To this end, I’ll refer to this page on the MS site to see what to do.

What I did

unfortunately, after reading a little bit, i see this:

i’m not a docker expert, so let’s go ahead and open up docker and maybe do some updates, etc.:

updates!

do it!

ummmm… hmmm… well…. i… guess we’ll see?

so, instead i did a brew upgrade docker…. ? No daemon running… ok, so reinstalling we go. 😀 I’m leaving this in because I like to record how many silly things you run into when you want to do some ‘simple’ thing.

So now that docker is up and running and seemly all patched, let’s… mount a volume or something so we can restore from backup. First will start copying this file from the server:

noooo…… why so slow. my connection is good and it’s only 80GB. not the tiniest thing in the world, but not that big. 1.5MB/s i believe is what that works out to….

ah well, that’s what’s up I suppose, so we’ll just see how it goes for now.

since I’m using M1 mac, I’ll run the following as we need to use a different image. So.. if you’re following along you’ll need to install that image as well. I believe the command needs to be modified something like this. my bak file is in the downloads folder right now. I have a random password below, feel free to sub in your own!

sudo docker run -e 'ACCEPT_EULA=Y' -e 'MSSQL_SA_PASSWORD=NdFe!Vtb' \
   --name 'sql1' -p 1401:1433 \
   -v sql1data:/var/opt/mssql \
   -v Downloads:/Users/roy/Downloads \
   -d mcr.microsoft.com/azure-sql-edge

after some fiddling, i seem to have my -v commands working backwards. i trashed my containers and ran this instead:

sudo docker run -e 'ACCEPT_EULA=Y' -e 'MSSQL_SA_PASSWORD=NdFe!Vtb' \
   --name 'sql1' -p 1401:1433 \
   -v sql1data:/var/opt/mssql \
   -v /Users/roy/Downloads:/Downloads \
   -d mcr.microsoft.com/azure-sql-edge

excellent! i got prompted for access to the downloads folder this time and was able to open up the cli and navigate and see my files. if this file was smaller, i could just copy it into my docker container as noted in the ms article with docker cp, but i’m just going to mount that folder and restore it from there. For this I just used the steps here:

https://docs.microsoft.com/en-us/sql/linux/tutorial-restore-backup-in-sql-server-container?view=sql-server-ver15#restore-the-database

While I wait for my file to copy, I’m going to go ahead and test my mounting/restore setup with the file from MS.

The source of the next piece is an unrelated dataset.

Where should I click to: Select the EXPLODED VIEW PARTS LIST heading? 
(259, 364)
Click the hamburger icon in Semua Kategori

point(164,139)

sudo docker exec -it sql1 /opt/mssql-tools/bin/sqlcmd -S localhost \
   -U SA -P 'NdFe!Vtb' \
   -Q 'RESTORE FILELISTONLY FROM DISK = "/Downloads/wwi.bak"' \
   | tr -s ' ' | cut -d ' ' -f 1-2

well, good thing I’m testing as I get this as the output:

i also noticed that i can’t connect to the server running that that machine like i did the other day. hmm… ok, let’s start over a little as i know i was able to run and connect to this the other day. docker is freshly instealled, so i am wipe the images, containers, and volumes. now we should be fresh.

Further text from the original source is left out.